The Certified Nursing Assistant credential, once optional, is now a prerequisite for Carl Sandburg College’s LPN and RN programs, making the GAVC class a launchpad for students across the region. “I’ve had graduates discover that their CNA status puts them at the top of the list when applying to colleges. It’s life-changing,” she says. District 205 covers tuition for its students, an investment Lorie never tires of reminding them is a “fabulous opportunity.”


After briefly retiring in 2023 to travel with her daughter, Ellen — a University of Iowa fundraiser and licensed pilot — Lorie found herself pulled back into the work she loved. “I wanted flexibility to see the world with Ellen,” she admits. Their trips have taken them to the Pacific Northwest, the Canadian Rockies, and beyond. But the district came calling when the Health Services Coordinator position opened. With her professional educator license and decades of experience, Lorie was uniquely positioned to step back in.


Today, she splits her time: part classroom instructor, part administrative leader, and part safety net for the district’s network of school nurses. “We now have a nurse in every building, which is fabulous,” she says. “Most are LPNs, but I’m the RN who consults, supports, and handles state reporting, IEPs, and 504s. I’m also assigned to Bright Futures, our preschool, where we even have a three-year-old student managing diabetes.”


Yet for all the paperwork and policy, Lorie still treasures the softer side of nursing — the comfort of simply being there. “The school nurse’s office is a safe place to land,” she says. Sometimes it’s asthma or a concussion, sometimes just blue hands from new jeans that sent a child into panic. And sometimes it’s emotional. “There are students who just need a break from the day, a reassuring smile, a reminder that they’re okay. That matters as much as any prescription.”


Her life outside school is equally full. Lorie has returned to her love of theater, recently starring as the lead in a community production — something full-time work never allowed. “It really is the best of both worlds,” she says. “I get to keep teaching and supporting students, but also travel and perform.”


For District 205, her presence is more than professional expertise.

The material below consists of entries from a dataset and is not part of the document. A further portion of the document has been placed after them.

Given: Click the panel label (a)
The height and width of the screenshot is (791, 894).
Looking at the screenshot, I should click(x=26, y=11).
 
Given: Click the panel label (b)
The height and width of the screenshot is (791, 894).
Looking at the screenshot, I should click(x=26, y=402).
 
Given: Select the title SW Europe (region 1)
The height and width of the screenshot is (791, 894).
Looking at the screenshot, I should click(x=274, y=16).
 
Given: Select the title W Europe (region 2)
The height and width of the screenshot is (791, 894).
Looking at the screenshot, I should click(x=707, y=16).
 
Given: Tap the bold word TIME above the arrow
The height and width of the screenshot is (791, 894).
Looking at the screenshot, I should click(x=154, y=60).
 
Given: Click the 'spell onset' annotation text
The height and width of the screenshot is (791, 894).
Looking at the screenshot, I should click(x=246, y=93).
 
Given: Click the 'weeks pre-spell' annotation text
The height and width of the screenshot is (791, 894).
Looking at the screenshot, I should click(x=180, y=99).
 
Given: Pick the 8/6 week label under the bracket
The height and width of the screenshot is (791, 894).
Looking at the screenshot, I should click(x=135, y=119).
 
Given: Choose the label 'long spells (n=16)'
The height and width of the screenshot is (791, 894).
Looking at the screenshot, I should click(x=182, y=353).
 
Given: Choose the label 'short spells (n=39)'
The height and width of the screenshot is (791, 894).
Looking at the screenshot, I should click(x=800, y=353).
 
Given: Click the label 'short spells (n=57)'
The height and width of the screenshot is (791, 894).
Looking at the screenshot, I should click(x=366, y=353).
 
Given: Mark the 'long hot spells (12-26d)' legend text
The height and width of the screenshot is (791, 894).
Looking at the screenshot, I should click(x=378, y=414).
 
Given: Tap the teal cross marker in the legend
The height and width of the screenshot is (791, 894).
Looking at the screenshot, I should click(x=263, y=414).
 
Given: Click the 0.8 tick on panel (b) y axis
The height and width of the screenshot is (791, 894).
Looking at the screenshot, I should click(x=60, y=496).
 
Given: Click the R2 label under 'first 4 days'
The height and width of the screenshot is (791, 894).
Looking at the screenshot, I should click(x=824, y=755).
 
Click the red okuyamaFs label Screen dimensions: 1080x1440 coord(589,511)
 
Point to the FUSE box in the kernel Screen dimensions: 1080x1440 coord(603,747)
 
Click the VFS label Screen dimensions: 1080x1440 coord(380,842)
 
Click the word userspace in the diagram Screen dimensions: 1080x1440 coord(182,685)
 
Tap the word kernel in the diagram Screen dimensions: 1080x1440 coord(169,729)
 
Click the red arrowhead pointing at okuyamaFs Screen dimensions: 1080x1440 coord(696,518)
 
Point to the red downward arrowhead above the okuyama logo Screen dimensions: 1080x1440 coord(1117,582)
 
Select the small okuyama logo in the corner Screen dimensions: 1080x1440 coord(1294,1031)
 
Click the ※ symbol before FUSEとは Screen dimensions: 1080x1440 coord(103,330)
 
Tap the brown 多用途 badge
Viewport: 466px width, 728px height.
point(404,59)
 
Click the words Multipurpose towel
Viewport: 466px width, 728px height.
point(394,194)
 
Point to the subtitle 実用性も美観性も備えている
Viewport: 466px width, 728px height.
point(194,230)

It’s continuity, compassion, and proof that nursing is as much about heart as it is about skill. She knows firsthand the comfort parents feel when a nurse calls to say, “Your child is going to be okay.” She knows the pride of watching students become health care professionals. And she knows the importance of balance, of modeling a life where science and the arts, work and family, care and joy all find a place.


“I wasn’t ready to be done,” she says simply. And for the students and families of Galesburg 205, that’s very good news indeed.